Ce sont surtout les familles nombreuses qui peinent à trouver à se loger
Parmi ces demandeurs, ce sont surtout les familles nombreuses qui peinent à trouver à se loger. » On nous confie quasi exclusivement des appartements en gestion, détaille Laurence Libon, coordinatrice de la Fedais, la Fédération des AIS bruxelloises. Ils composent 95 % de notre parc locatif. Parmi eux, la majorité (82 %) sont de petite taille : studios (22 %), appartements d’une (34 %) et deux chambres (26 %). Les grands logements, notamment ceux de quatre chambres et plus, sont minoritaires (7 %) et le délai d’attente se compte alors en années. » En ce qui concerne la répartition géographique, le portefeuille des AIS montre aussi des inégalités puisque ce sont surtout les communes de Molenbeek-Saint-Jean (14 % des biens mis en location), Schaerbeek (12 %), Anderlecht (11 %) et Bruxelles-Ville (10 %) qui y sont représentées.

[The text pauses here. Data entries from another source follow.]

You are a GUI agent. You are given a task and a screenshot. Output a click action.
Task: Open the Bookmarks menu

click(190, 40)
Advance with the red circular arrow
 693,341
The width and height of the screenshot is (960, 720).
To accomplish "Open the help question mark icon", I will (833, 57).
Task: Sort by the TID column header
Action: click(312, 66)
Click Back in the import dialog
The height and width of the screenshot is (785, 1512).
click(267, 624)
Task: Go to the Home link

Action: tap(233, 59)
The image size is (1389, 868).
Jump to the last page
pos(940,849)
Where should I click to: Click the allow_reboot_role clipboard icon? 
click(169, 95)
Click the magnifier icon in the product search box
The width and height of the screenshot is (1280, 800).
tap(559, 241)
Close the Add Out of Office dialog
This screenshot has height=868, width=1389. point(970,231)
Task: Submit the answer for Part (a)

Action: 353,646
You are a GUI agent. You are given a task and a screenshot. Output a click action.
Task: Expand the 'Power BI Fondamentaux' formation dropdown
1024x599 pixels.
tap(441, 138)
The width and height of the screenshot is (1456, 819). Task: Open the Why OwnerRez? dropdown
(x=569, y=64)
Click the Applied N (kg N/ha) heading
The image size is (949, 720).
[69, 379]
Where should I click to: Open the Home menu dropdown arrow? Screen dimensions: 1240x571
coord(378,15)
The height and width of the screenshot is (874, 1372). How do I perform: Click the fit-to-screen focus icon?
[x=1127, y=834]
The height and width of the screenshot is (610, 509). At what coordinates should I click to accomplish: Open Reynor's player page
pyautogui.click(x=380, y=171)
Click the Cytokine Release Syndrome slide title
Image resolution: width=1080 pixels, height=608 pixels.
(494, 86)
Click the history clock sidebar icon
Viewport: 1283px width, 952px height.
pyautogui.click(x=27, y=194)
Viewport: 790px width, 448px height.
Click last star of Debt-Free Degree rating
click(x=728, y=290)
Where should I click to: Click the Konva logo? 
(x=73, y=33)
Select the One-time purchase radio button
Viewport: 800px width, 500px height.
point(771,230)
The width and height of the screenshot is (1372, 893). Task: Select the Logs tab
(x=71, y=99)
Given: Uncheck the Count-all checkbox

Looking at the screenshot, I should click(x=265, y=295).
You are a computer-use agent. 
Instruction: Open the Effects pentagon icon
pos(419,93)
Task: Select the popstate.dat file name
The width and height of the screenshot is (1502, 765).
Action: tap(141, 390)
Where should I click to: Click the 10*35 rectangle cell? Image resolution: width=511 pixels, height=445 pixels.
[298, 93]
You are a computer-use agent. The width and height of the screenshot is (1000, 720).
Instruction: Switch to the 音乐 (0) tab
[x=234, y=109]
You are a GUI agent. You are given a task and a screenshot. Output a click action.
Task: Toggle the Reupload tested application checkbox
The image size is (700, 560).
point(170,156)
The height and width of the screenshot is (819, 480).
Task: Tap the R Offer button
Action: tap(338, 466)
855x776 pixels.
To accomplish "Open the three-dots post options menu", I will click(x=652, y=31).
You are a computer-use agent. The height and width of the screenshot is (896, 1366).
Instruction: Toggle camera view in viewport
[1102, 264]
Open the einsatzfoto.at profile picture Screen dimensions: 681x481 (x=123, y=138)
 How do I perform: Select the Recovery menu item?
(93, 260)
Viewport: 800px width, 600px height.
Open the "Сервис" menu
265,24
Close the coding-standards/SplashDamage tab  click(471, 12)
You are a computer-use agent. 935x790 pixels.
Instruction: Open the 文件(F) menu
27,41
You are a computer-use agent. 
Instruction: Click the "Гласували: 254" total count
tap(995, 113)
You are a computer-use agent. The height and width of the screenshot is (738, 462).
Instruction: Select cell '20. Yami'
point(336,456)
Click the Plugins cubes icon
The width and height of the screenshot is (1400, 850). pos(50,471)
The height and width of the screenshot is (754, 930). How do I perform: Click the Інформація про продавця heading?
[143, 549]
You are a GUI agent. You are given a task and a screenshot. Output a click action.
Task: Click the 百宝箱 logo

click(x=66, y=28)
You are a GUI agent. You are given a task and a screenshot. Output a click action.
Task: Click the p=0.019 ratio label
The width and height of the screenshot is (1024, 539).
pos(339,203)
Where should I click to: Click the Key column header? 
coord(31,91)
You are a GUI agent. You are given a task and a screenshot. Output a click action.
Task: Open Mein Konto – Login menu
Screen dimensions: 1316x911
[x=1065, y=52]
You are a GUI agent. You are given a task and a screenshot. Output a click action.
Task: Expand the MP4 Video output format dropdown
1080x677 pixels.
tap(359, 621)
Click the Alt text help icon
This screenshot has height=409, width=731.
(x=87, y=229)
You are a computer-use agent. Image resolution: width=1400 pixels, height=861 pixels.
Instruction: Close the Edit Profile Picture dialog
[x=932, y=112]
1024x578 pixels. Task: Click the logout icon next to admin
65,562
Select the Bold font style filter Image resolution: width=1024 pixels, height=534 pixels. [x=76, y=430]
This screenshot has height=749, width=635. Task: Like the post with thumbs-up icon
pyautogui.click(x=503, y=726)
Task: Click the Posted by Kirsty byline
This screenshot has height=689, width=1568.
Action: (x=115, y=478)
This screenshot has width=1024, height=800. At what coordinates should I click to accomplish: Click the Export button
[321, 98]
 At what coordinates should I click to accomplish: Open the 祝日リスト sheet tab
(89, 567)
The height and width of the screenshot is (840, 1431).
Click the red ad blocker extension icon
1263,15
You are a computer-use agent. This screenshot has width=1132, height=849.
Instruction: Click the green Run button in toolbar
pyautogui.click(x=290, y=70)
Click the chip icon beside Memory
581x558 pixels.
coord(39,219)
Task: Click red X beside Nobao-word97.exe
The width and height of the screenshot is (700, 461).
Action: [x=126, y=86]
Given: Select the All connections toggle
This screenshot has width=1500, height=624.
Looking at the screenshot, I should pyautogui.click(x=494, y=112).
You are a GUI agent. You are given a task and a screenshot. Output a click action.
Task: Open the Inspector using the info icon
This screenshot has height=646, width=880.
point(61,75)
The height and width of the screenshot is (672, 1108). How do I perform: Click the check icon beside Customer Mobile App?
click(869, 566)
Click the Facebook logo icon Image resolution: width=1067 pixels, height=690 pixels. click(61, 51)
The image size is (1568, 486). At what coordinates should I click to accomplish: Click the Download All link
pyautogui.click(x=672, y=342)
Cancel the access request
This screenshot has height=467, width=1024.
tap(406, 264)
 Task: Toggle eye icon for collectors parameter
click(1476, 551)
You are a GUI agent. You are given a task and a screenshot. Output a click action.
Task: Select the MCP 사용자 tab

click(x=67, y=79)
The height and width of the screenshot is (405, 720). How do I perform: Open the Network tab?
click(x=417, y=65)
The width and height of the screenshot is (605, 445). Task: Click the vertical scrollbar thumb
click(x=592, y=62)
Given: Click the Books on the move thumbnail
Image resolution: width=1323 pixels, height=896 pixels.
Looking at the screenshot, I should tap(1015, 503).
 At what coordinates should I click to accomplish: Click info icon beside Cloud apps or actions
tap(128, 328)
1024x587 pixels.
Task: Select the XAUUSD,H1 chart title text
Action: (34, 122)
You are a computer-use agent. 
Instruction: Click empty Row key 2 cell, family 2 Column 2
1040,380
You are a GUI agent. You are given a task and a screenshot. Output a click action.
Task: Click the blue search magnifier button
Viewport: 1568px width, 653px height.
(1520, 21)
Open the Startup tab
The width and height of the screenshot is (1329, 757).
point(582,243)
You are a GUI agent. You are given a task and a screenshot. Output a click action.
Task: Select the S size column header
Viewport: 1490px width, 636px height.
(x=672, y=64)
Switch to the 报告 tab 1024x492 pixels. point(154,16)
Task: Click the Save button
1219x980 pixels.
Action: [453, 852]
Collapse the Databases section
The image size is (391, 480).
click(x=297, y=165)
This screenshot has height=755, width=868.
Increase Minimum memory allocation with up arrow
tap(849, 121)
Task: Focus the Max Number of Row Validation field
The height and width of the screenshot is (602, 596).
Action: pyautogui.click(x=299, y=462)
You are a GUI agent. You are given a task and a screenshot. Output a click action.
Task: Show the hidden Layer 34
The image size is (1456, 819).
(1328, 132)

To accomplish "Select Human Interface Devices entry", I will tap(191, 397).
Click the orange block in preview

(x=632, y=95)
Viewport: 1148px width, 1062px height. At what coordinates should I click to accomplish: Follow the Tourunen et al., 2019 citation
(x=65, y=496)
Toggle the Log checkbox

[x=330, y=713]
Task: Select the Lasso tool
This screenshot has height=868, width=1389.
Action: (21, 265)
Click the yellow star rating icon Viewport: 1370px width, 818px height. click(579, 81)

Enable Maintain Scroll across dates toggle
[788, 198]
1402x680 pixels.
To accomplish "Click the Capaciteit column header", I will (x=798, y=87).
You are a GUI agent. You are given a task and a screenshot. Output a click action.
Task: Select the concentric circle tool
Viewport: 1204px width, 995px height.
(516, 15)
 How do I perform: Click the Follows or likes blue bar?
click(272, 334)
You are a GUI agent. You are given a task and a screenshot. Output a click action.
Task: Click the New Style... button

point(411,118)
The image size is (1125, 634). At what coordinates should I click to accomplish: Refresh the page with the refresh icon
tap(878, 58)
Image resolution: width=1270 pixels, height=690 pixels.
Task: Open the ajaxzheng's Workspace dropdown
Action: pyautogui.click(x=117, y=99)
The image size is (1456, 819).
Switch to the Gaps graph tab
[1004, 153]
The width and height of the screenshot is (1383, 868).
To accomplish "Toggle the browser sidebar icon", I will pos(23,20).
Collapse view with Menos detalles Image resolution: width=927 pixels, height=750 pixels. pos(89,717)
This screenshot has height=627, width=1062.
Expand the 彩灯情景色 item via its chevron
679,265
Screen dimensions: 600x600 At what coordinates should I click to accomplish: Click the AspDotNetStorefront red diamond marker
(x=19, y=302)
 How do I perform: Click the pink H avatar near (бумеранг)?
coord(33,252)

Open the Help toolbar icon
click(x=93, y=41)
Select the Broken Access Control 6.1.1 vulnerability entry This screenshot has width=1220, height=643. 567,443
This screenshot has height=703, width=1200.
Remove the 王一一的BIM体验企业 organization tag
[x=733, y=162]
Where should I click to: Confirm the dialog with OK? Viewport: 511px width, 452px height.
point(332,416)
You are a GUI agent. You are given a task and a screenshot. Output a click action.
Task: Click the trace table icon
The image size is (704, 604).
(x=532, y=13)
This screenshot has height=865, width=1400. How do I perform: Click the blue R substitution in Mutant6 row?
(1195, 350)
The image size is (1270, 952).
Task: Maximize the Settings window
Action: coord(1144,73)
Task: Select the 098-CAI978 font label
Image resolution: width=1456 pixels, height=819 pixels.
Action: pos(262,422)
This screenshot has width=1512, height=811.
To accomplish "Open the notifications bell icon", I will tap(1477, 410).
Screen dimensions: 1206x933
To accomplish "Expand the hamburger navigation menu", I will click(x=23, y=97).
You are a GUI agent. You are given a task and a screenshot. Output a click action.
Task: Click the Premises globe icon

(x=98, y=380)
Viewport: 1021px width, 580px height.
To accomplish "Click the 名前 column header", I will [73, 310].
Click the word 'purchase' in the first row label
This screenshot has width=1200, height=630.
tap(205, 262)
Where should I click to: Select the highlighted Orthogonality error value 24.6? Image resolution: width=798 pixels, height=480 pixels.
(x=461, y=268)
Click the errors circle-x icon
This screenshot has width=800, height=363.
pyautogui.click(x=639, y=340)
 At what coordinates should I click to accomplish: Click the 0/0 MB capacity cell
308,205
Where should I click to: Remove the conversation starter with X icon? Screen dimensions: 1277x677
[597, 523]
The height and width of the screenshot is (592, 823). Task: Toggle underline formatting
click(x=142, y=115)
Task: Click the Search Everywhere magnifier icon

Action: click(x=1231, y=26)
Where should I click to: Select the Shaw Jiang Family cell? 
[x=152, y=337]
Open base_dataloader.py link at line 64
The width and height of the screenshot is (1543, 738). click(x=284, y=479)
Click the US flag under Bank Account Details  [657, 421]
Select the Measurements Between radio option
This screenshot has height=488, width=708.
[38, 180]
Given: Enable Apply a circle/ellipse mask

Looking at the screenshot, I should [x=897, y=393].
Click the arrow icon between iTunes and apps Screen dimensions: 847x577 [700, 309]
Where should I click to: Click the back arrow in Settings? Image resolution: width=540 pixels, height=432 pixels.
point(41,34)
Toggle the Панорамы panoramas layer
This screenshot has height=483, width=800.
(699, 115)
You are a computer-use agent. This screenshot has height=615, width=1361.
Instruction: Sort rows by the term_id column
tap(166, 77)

Pour des raisons historiques, avance-t-elle, puisque c’est là que se sont implantées les premières AIS de la capitale. Voire parce que ce sont des communes très denses, où le grand nombre de logements justifie cette plus forte pénétration. » Notre appel vise toutes les communes bruxelloises, pointe la coordinatrice. Dans un objectif de mixité sociale, aussi. »
20 à 30% en deçà du marché
Outre le fait de mettre sa petite pierre à l’édifice et de participer à l’accès au logement du plus grand nombre, confier son bien à une AIS présente de nombreux avantages. Le plus précieux étant une prise en charge totale du logement et de sa mise en location. C’est-à-dire la sélection du locataire, la signature du bail, la réalisation des états des lieux d’entrée et de sortie, le décompte annuel des charges, la supervision des petits travaux de réparation et d’entretien, etc. Mais aussi, le suivi du paiement du loyer et des charges et, surtout, le versement garanti de ceux-ci, même en cas de défaut de paiement du locataire ou de vide locatif. » Un service complet, sans tracas pour le propriétaire avec, en sus, la garantie d’un loyer qui tombe chaque mois et d’un bien entretenu en bon père de famille « , souligne Laurence Libon.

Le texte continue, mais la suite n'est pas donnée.